The bees eventually begin “the occupation of Huston” and the Army does the only logical thing: start burning the city down with, you guessed it, flame throwers!! I take you now to their base of operations downtown, 11 p.m., a high rise building with floor to ceiling windows:

“Hey Private Smith, you really shouldn’t be playing catch with that brick inside our glass fortress becaus–oh shit!! Anyone have insecticide…oh yeah, we tried that 72 minutes earlier in the film and it didn’t work. Welp, I had a good run, lots of fun tim–and now I’m getting stung to death…”

Stupidly enough, the bees get in through the elevator, sting some dude, and as he’s dying he breaks the window. Thanks, man. Way to die in the most selfish way possible.

In a brilliant piece of writing, Caine and Ross go from fleeing the bees that are loose in the building, bees so deadly that they can drop a full grown man with one sting mind you, and in the very next shot they are in a jeep, driving in an airfield, in the daytime. I’ve only seen one other movie that so blatantly disregards a viewers intelligence1 and just spreads some frosting over the gaping hole in the cake.

The brilliant plan to kill the bees: spill a bunch of oil in the Gulf of Mexico, lure the bees there with their mating sound, then light it on fire.

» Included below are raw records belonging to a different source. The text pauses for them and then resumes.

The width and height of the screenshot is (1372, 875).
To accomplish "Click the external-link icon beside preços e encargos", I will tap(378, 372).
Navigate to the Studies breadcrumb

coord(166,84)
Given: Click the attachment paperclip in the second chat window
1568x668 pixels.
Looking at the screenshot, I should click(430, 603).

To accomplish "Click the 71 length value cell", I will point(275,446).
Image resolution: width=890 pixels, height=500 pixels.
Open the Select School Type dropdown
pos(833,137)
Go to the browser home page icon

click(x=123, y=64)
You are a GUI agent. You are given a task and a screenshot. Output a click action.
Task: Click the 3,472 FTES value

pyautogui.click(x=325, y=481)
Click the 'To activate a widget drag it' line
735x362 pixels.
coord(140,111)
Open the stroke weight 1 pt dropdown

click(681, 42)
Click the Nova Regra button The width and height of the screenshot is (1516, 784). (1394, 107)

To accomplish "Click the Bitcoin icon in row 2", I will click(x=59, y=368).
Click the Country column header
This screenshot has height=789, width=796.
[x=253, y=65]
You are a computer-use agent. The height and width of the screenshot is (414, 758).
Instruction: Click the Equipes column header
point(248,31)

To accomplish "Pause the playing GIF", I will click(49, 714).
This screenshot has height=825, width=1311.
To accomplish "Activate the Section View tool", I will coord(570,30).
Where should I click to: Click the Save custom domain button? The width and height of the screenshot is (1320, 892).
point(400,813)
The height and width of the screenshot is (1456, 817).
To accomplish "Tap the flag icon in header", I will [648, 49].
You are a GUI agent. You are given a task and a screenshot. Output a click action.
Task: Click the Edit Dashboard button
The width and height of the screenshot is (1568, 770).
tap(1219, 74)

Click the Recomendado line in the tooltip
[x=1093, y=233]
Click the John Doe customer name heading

4/10: If bees invade, at least we’ve got one part of the solution taken care of already

1That film was The Core (2003). For some BS reason a team of scientists needs to make it to the core of our planet, and most of the crew dies along the way from numerous, extremely boring geological dangers. After the mission is accomplished (no spoiler alert because you won’t want to see this film at all), the two remaining terranauts (I love that word) go from the core of our planet to the ocean floor with a caption that reads “three days later.” Great ending. I just wish the whole film would have been the title screen, then a screen that says “a month and a half later,” and then the credits.